We investigate infinity with set theory, which deals with sets - collections of things, like the set of all natural numbers and the set of all polygons. Sets can contain anything (including sets) and can be however large. But even though a set can be easily larger than the entire physical (not just the observable) universe, there are sets that are too large to be a set. One of them is the set of everything (a.k.a. the universal set). Known as the Russell’s Paradox, the proof itself is as spectacular as the result: the attempt to create a foundation for math through set theory accidentally created a creature too large to be contained.

A Short Proof

The original version of the proof is effective and succinct. It goes as follows.

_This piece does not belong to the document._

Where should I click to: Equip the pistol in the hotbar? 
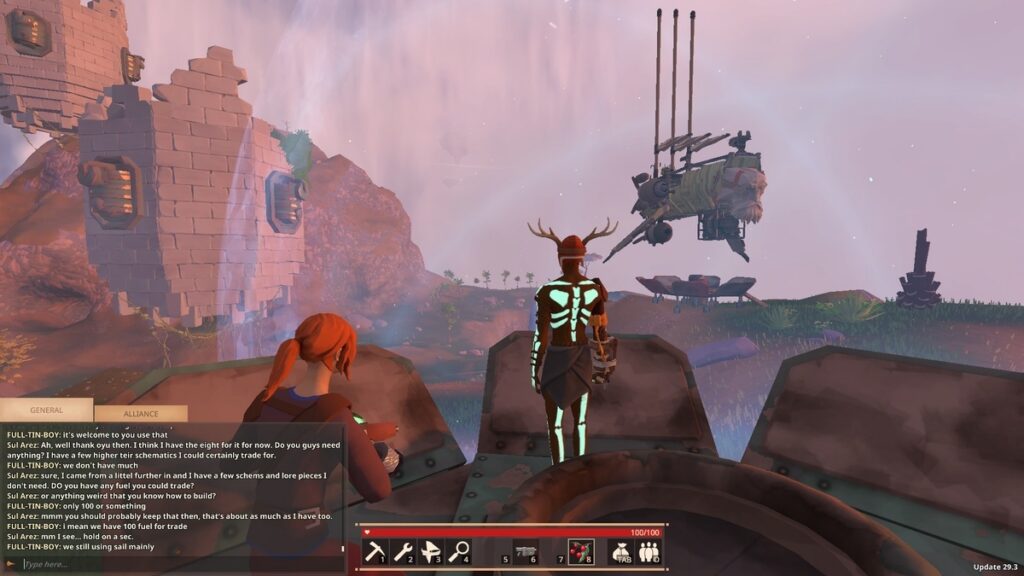click(x=526, y=551)
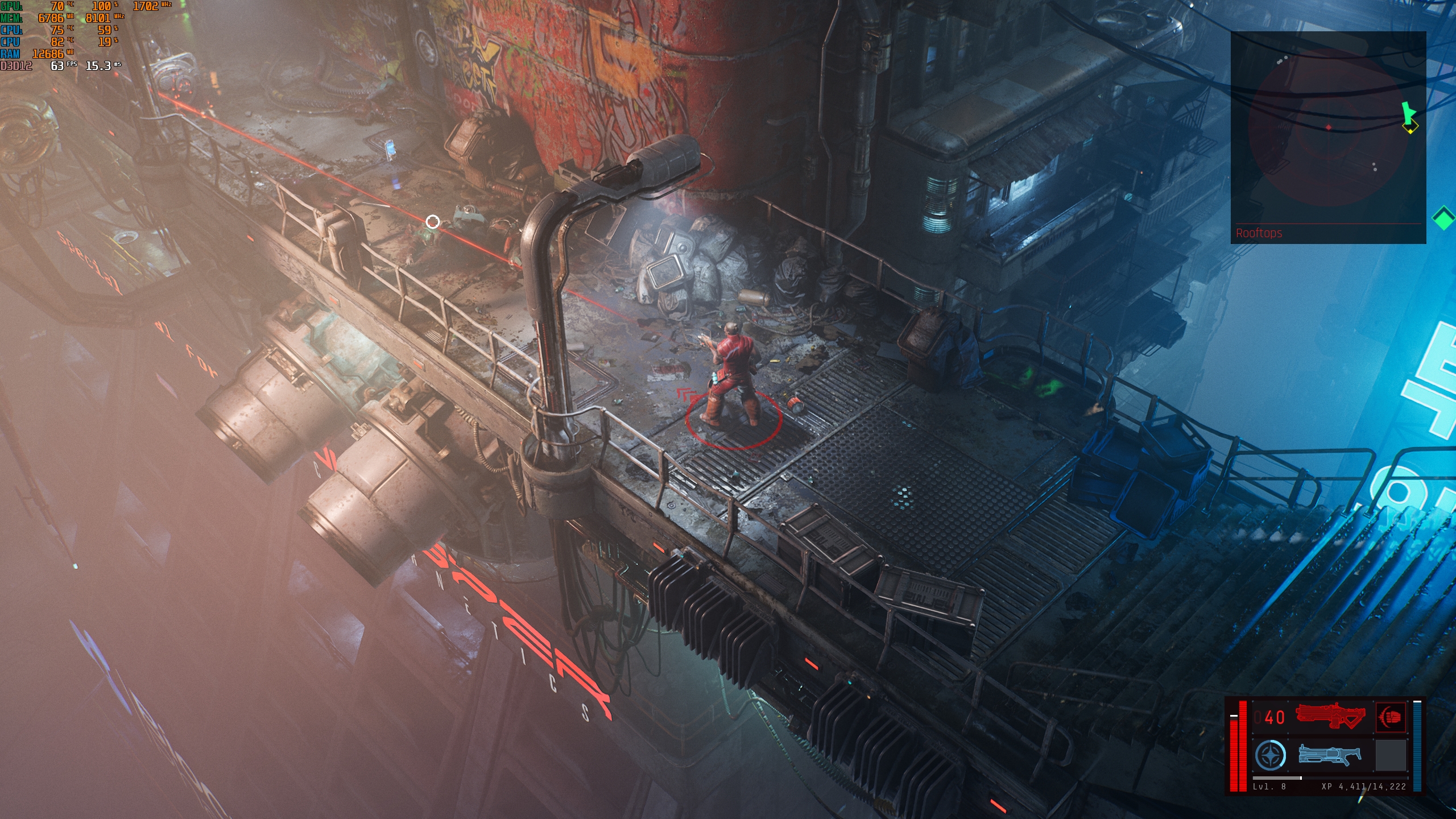Select the red equipped rifle weapon slot
The width and height of the screenshot is (1456, 819).
pos(1330,717)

Let’s assume that the universal set exists. Now we construct a set $S$ such that it contains all sets that do not contain itself. Symbolically,

\[S = \{ x \in U: x \notin x \} \text{,}\]

where $U$ is the universal set.

Now, does $S$ contain itself? If it does, by definition, it does not, and vise versa. Let that sink in.

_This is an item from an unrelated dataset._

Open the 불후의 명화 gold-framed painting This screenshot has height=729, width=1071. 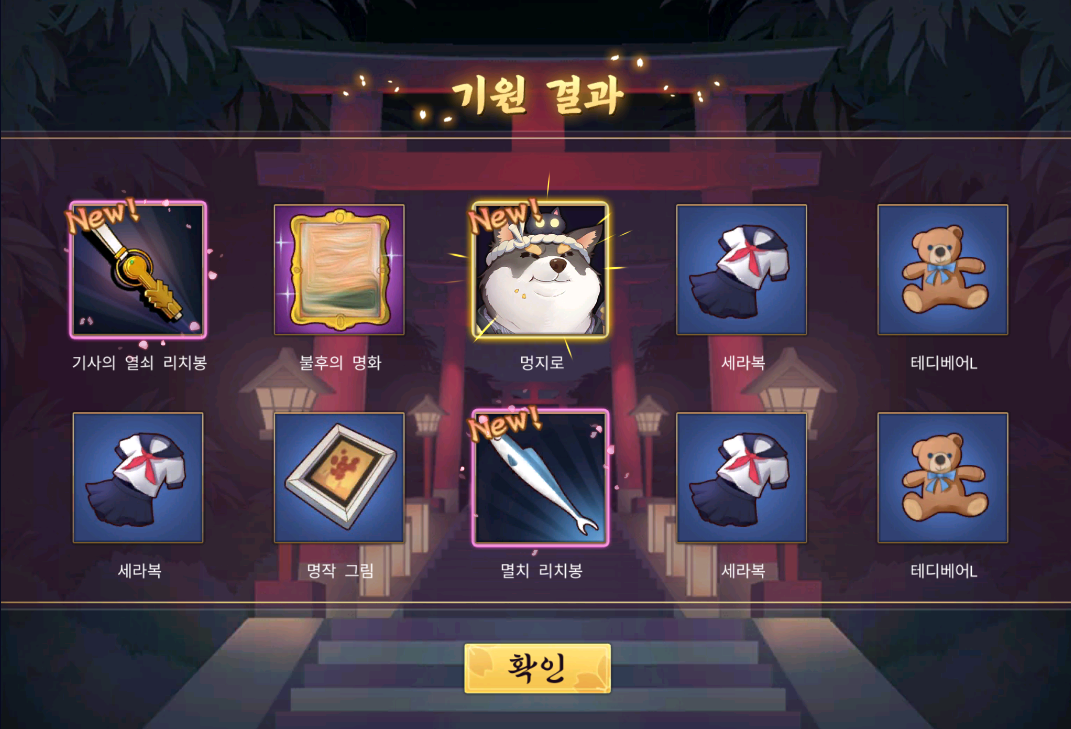[339, 270]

Although the argument is logically correct and sound, it’s a bit hard to understand and, in my opinion, does not capture the essence of the paradox – the universal set is too “big” to be a set, and self reference is not the culprit 1. Therefore, I would like to introduce an alternative (and equivalent) view of the proof, which is similar to Cantor’s diagonal argument. It’s a bit more involved and longer, but it gives you a much better grasp of what the universal set looks like and why exactly it doesn’t exist.

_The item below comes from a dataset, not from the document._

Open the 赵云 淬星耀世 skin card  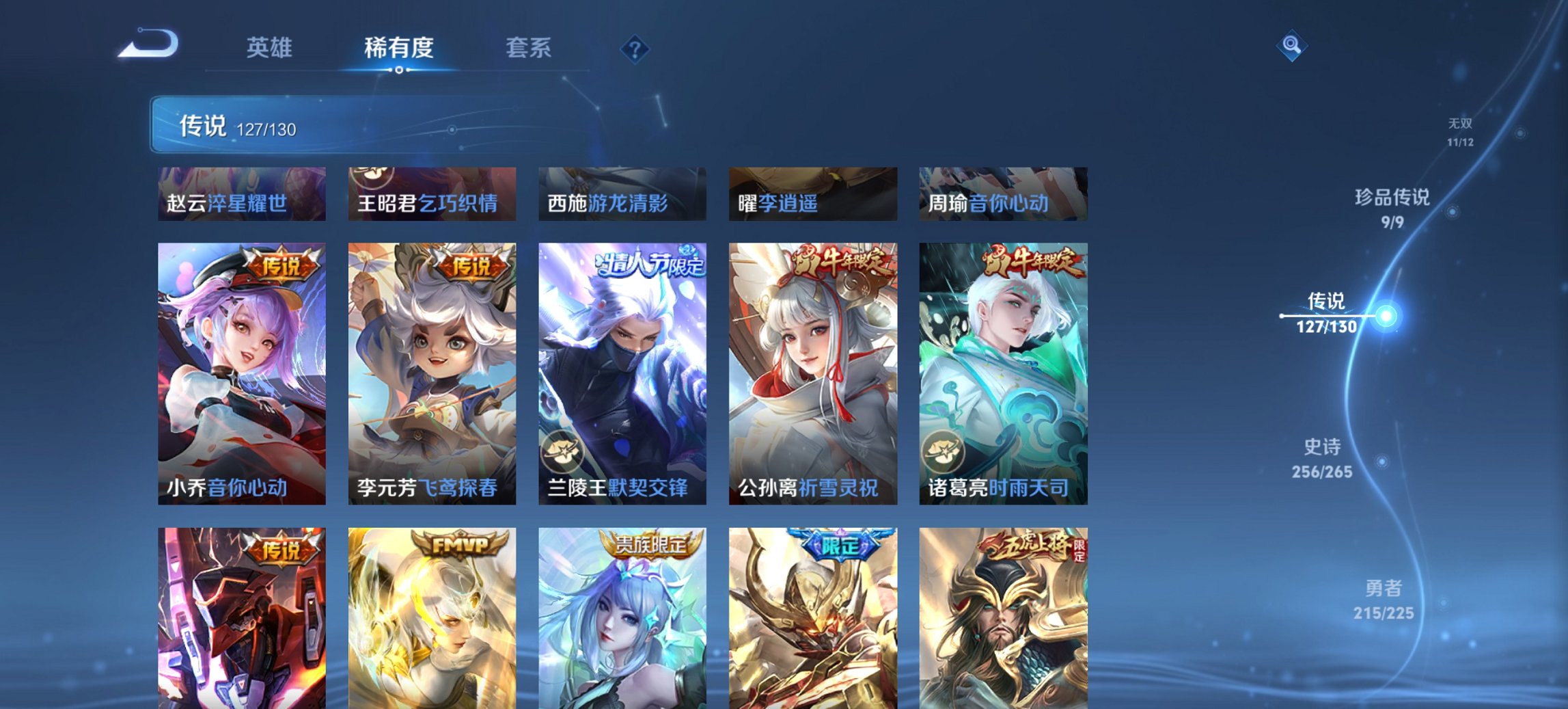tap(240, 194)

Terminology Disambiguation

Every entity/thing in our discussion is a set. This is because all mathematical structures – numbers, functions, shapes, spaces, etc. – can all be represented as sets. Only having sets in our discussion simplifies our structures 2. An “element” is also a set, but it puts emphasis on the fact that it is contained in another set. So you may find me referring to the same thing as both a “set” and an “element”. That is because a set is an element of another set.

A Small Universe

Tackling the universal set directly can be quite daunting and disorientating because it’s infinite in size. So we will start with a smaller “universal” set. We will prove that the universal set contains more than 5 elements. (If you are familiar with Cantor’s diagonal argument, you may skip to the section “A Large Universe”.)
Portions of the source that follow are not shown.